Please pick out every line of the listing below that contains the word "height", and copy each such line in full.

(Listing excerpted from a collection)
──────────────────────────────

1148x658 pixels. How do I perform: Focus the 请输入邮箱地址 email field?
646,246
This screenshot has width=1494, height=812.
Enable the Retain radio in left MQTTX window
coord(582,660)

──────────────────────────────

◆ EXERCISE RESULT ◆
This screenshot has width=1494, height=812.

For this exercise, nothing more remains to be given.